TESTO ESTRATTO:

━━━━

Sono migliaia e il loro numero, sebbene imprecisato, è destinato a crescere mano a mano che si consolida senza soluzione l’emergenza coronavirus. Sono i calabresi che in queste ore lasciano il Nord e tornano in Calabria.

A Cetraro ce ne sono due, una coppia di anziani, del tutto particolari perché sabato pomeriggio sono partiti dal cuore della “zona rossa” – da Casalpusterlengo e dopo un accesso in ospedale -  e domenica sono arrivati nel centro del tirreno cosentino.

Al telefono la signora ci dice che stanno bene, che non ricevono visite in casa, scegliendo una sorta di autoquantena volontaria e un po’ costretta: «Viviamo in campagna, non ci viene a trovare nessuno», confessa la donna.

Solo che il marito di lei ha un problema, che non fa dormire sonni tranquilli al personale dell’ospedale di Cetraro, tanto è vero che in una riunione in prefettura il direttore sanitario Vincenzo Cesareo ha chiesto aiuto. «Lui deve fare urgentemente una dialisi – spiega il dirigente medico – solo che nessuno gli ha fatto un tampone per capire se è infettato oppure no».

━━━━

Dati di ancoraggio a coordinate in pixel:
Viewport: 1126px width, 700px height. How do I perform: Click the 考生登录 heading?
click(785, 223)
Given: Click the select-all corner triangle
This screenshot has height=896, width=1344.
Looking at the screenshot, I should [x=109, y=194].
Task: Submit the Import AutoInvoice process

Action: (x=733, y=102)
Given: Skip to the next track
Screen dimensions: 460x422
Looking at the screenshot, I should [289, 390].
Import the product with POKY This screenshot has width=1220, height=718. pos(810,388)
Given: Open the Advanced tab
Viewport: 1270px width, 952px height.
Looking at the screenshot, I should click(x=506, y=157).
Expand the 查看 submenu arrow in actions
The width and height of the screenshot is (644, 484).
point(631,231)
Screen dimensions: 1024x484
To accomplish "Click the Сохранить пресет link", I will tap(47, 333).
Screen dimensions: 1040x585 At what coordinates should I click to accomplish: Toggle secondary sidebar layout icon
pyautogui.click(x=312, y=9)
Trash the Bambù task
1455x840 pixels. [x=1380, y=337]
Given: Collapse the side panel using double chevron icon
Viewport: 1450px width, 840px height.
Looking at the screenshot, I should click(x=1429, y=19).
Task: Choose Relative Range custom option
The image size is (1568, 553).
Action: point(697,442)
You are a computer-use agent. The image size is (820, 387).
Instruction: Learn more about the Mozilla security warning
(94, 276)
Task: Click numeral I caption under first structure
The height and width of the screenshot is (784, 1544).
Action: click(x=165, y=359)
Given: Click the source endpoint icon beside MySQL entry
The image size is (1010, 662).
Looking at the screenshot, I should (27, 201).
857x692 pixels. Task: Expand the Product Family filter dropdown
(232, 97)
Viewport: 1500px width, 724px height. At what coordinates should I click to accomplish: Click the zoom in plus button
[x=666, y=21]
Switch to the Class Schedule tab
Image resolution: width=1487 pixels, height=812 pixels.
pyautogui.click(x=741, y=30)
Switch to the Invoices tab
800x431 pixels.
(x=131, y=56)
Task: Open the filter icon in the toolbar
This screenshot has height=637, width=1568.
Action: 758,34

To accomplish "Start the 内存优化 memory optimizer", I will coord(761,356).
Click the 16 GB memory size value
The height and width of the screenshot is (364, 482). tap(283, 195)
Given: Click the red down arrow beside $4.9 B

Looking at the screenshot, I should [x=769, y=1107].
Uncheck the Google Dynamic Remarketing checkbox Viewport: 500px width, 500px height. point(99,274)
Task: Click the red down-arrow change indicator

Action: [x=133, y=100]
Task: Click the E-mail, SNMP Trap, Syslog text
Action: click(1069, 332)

━━━━

CONSEGNA ESERCIZIO:
Ripeti parola per parola l'intero testo sui calabresi che tornano dal Nord durante l'emergenza coronavirus.

SOLUZIONE:
Sono migliaia e il loro numero, sebbene imprecisato, è destinato a crescere mano a mano che si consolida senza soluzione l’emergenza coronavirus. Sono i calabresi che in queste ore lasciano il Nord e tornano in Calabria.

A Cetraro ce ne sono due, una coppia di anziani, del tutto particolari perché sabato pomeriggio sono partiti dal cuore della “zona rossa” – da Casalpusterlengo e dopo un accesso in ospedale -  e domenica sono arrivati nel centro del tirreno cosentino.

Al telefono la signora ci dice che stanno bene, che non ricevono visite in casa, scegliendo una sorta di autoquantena volontaria e un po’ costretta: «Viviamo in campagna, non ci viene a trovare nessuno», confessa la donna.

Solo che il marito di lei ha un problema, che non fa dormire sonni tranquilli al personale dell’ospedale di Cetraro, tanto è vero che in una riunione in prefettura il direttore sanitario Vincenzo Cesareo ha chiesto aiuto. «Lui deve fare urgentemente una dialisi – spiega il dirigente medico – solo che nessuno gli ha fatto un tampone per capire se è infettato oppure no».